The one other point that Halladay didn't have control over but may have helped his cause - the Reds strategy of sitting on first pitches. In the first inning, it looked the Reds hitters were going to be aggressive, but that sure tailed off and I think that was a mistake against Halladay, especially when he's on like he was (gawd, the movement on his fastball was unreal). So, I wonder what was (or wasn't) being said in the dugout about that strategy (or lack thereof). Regardless, he made multiple good hitters look very goofy up there, regardless of the count.

So, I'm with tahoe ... all my minor bellyaching about the ump and the Reds' strategy aside, that was amazing to watch. And despite how impressed I was with the Reds' bullpen, by the 8th inning, I had to put my Reds' fandom aside and I was hoping he'd pull it off. And, from everything I've heard and seen, couldn't happen to a more quality individual. Congrats!

posted by littleLebowski at 07:04 AM on October 07

Orlando Cabrera: "He and the umpire pitched a no-hitter. He gave him every pitch. Basically, we had no chance."
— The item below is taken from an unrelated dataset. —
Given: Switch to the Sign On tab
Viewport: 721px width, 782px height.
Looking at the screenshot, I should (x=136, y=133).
That's all numbnuts needed to say.

I hate the Phillies with a passion but this was a Doc Halladay at his finest. Good for him!
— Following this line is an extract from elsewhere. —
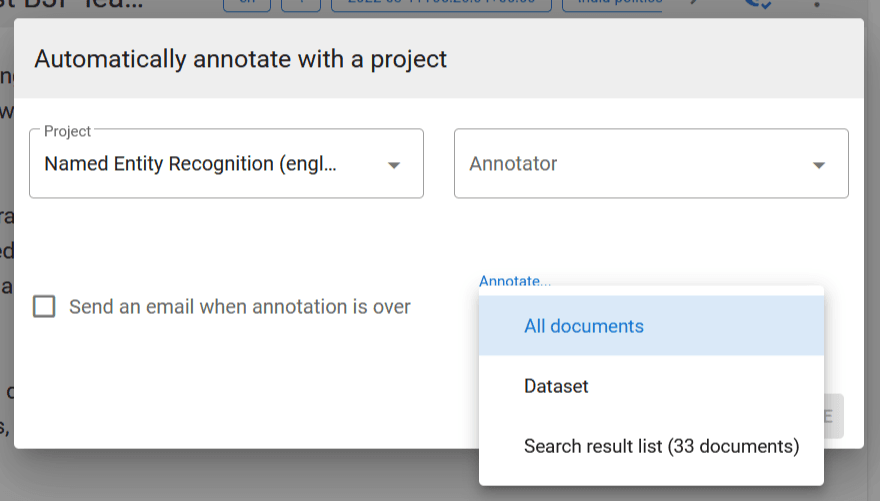This screenshot has width=880, height=501.
Task: Click the chevron arrow beside India politics chip
Action: pyautogui.click(x=694, y=4)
posted by BornIcon at 07:18 AM on October 07

I'd give anything to have been able to watch this live. This is one of those major moments that resonate indefinitely. I have to go find a place to watch a re-broadcast online.

posted by beaverboard at 08:30 AM on October 07

Yeah, in the 9th, TBS scanned the crowd and paused for a second on a boy, probably 9ish, who couldn't have had a bigger smile. The whole ordeal had me in goosebumps but that sight and imagining the unadulterated joy of a kid in that moment = extra chills.
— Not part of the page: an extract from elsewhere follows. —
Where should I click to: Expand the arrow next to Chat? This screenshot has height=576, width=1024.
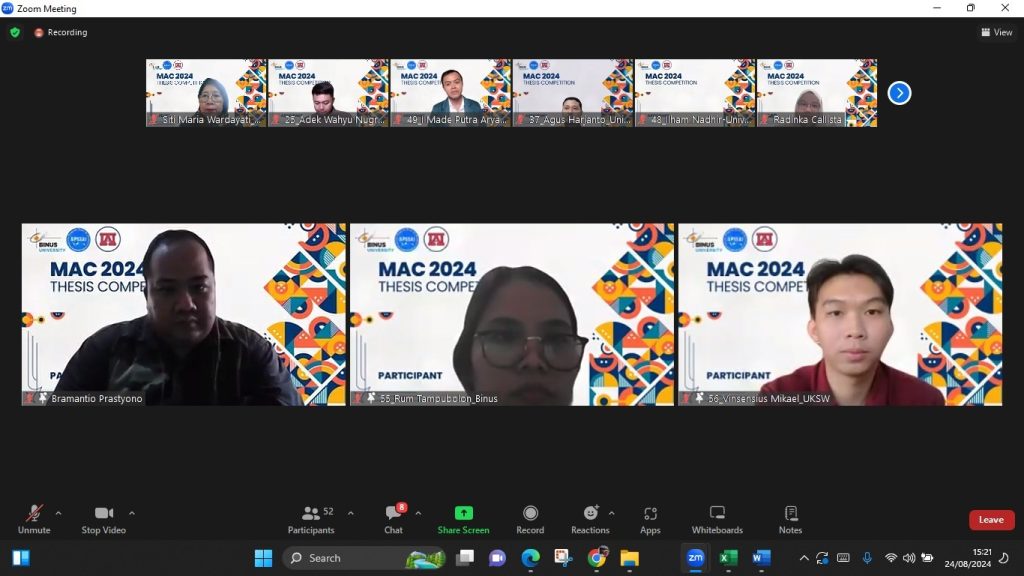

posted by littleLebowski at 08:54 AM on October 07

Ugh. I'm staying in St. Pete on the beach after coming into town to see Rangers-Rays. I leave my hotel room to see my first ocean sunset in 15 years and miss a postseason no-hitter!

Cliff Lee was a monster too yesterday. Not that anyone will remember that.

posted by rcade at 09:49 AM on October 07

A Reddit user offers this brilliant argument: "Here is why baseball is the most boring sport ever played: a perfect game, the game's greatest achievement, celebrates the absence of anything happening."

Before the web, you could only hear something like this if you had a stupid friend.

posted by rcade at 11:18 AM on October 07

Some nice Halladay remembrances from someone who covered him for a long time.

Including a story about Doc getting bashed in the face by Vernon Wells (accidentally) and not missing a beat.

posted by DrJohnEvans at 11:50 AM on October 07

Cliff Lee was a monster too yesterday.

Cliff Lee is a beast! What are the odds that he'll be a Yankee next season?

posted by BornIcon at 12:23 PM on October 07

If we're going solely by your blog link, then not only my eyes but also TBS's pitch monitoring graphic need seriously re-evaluated

Well, that graph (originally from Brooks Baseball, great site) is the Pitch f/x data and to be honest I'd trust that far more than TBS' in-house tool. Pitch f/x is being used to evaluate the umps so I would hope his calls and the data are pretty close.


posted by deflated at 01:38 PM on October 07

Posted on another site, and stolen for this one:

Koufax- : 165-87, 131 ERA+ in 2,324 IP, 54.5 WAR, 0.8 HR/9, 2.93 K/BB
Halladay: 169-86, 136 ERA+ in 2,297 IP, 54.3 WAR, 0.8 HR/9, 3.53 K/BB

That's ridiculously close.

posted by grum@work at 08:27 PM on October 07

That's amazing. Especially considering they achieved those metrics is very different ways.